_Selection_
----

Lent is also a time of journey, embracing an unknown and uncertain future.  It’s in our face, right there as ICE pulls terrified immigrants from their houses, workplaces and cars.  People whose perilous journeys to the US in search of safety or fleeing hunger or opportunity have led them to travel on foot thousands of miles.

This time of Lent invites us also to embark on such a incredible journey with all its perils and promise.  A journey without maps as Graham Greene called it in 1936 – a travelogue based on his journey into the heart of Africa.

Instead of passively listening to the lessons of this Lenten season – what my boys would label as blizz-blaz, floating over distracted minds at 10,000 feet as it is read on any given Sunday morning.  In our book of Lenten readings, focus on one or two passages that grab your mind.  Or a hymn.  Ask yourself in prayer, how does my life and my spiritual journey relate to the inner truth of this reading, this song?

What might it be saying to me personally?  What might it be saying to my faith community?  Finally, what might it be saying to the world?  Trust that if this really is the Word of God, it has hidden power to restore, to change your life.  Yes, read, mark, learn and inwardly digest.  It will feed your soul.

In open, unguarded prayer with that passage, you might discover some wonderful surprises.  You might discover some needed correction.  You might find opportunities to be part of something greater than yourself.  All, an open door to eternity.

The unexamined, closed up and guarded life goes nowhere.  I’ve been reading a new book on the life of Robert McNamara, McNamara at War.[2]

McNamara had been a whiz kid.  He had a superior intellect that he believed could solve virtually anything he put his mind to, whether it was running the Ford Motor Company or the World Bank.  And mostly, he had succeeded.

But when he served as Secretary of Defense under Presidents Kennedy and Johnson, he came upon a problem that utterly confounded him.

At first, he thought that if he could just produce a high enough enemy body count, the numbers would vindicate his efforts.  In his hubris he vastly underestimated his foe and their willingness to sacrifice for their own country.  He also underestimated their inventiveness and the assistance they were getting from the Soviet Union and China.

We all know how that ill-fated journey ended.  The authors of McNamara at War dramatically portray how the folly of Vietnam consumed Robert McNamara in guilt and self-reproach.  It ate him alive.

Though at his life’s end he could confess his role in the many mistakes that led to the final debacle, with fleeing citizens scrambling to board helicopters taking off from the US embassy roof — many falling to their deaths, losing their finger-holds on the sides of those crafts as they became airborne – He  could accept responsibility for all this, in the end he could not answer the primary question – why were we there in the first place?

----

_Record excerpts_
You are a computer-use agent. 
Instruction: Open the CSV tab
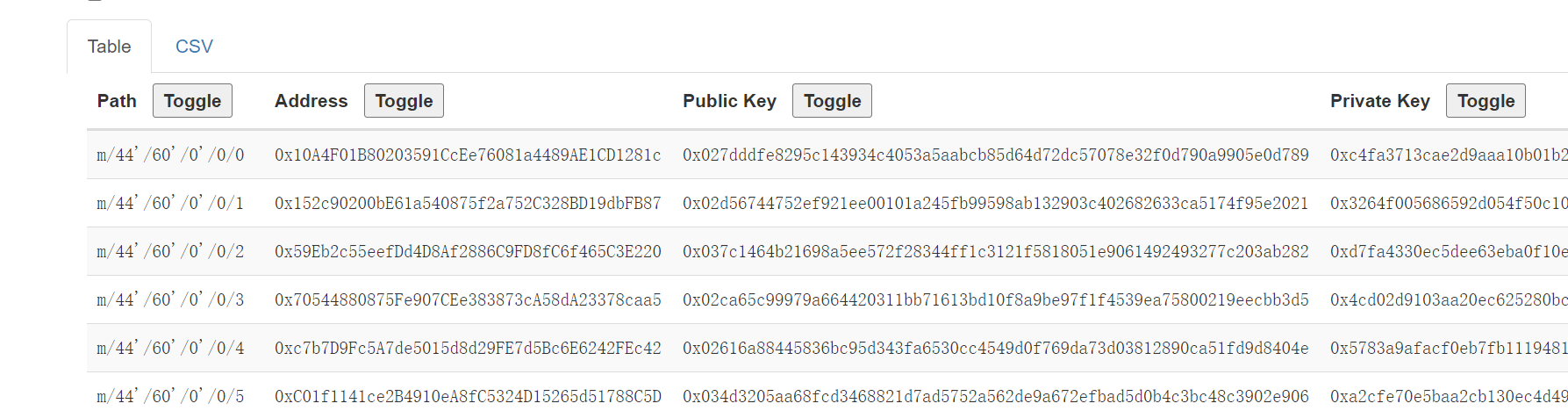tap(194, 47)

----

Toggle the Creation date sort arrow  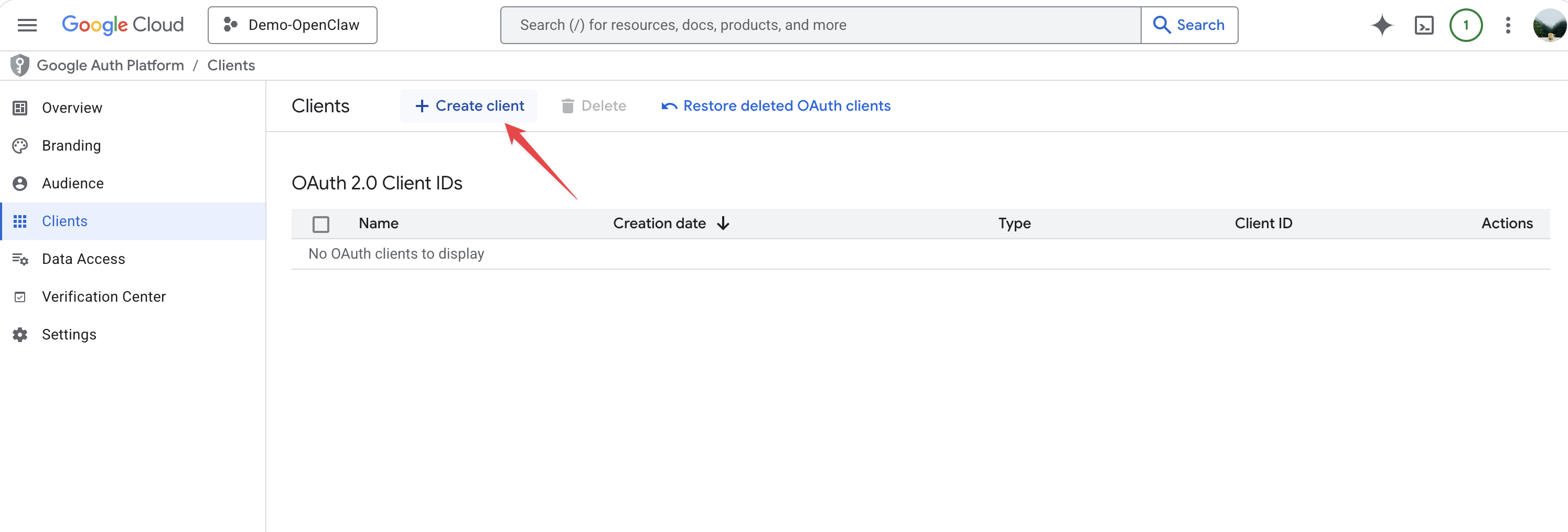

----

_Your tasks_
**1.** In the Lenten reflection, why did McNamara's early approach to the war fall short? Answer in one to three sentences.
**2.** Continue the Lenten reflection from its last sentence.

_Set of answers_
**1.** He believed a high enough enemy body count would vindicate his efforts, but in his hubris he vastly underestimated his foe and their willingness to sacrifice for their own country. He also underestimated their inventiveness and the help they were getting from the Soviet Union and China.

**2.**
The tragic end of McNamara’s life is portrayed as that of a doddering, disheveled old man, wandering the well-worn trek from donated office space to his Watergate apartment in Washington, D.C.  Though some folks recognized that old man, when they greeted him, he kept his head down and plodded on.  He no longer had that youthful powerwalk.  “Some thought he looked more like “’Ichabod Crane,’ hunched over, old and shaky, wearing a shabby trench coat with is belt hanging down” [3]

McNamara’s ill-fated journey into that war was one unexamined by any deeper spiritual values.  A journey emotionally kept bottled up inside his depressed, tormented psyche.

In the end, his second wife would recall, “Throughout his life he had surmounted almost every challenge he and encountered.  But not this one ‘It was the big heavy albatross around his neck…and he couldn’t get rid of it.  It was suffocating him.  It was killing him.’”[4]

Such are the dangers of any life’s journey when wrapped up in oneself. 

Any journey into the unknown is chockablock full of dangers and opportunities.  Discernment is critical.  As well as trusted companions who will speak the truth to you as well as encouragement.  Unexamined through a lens of any lasting values, disaster often waits.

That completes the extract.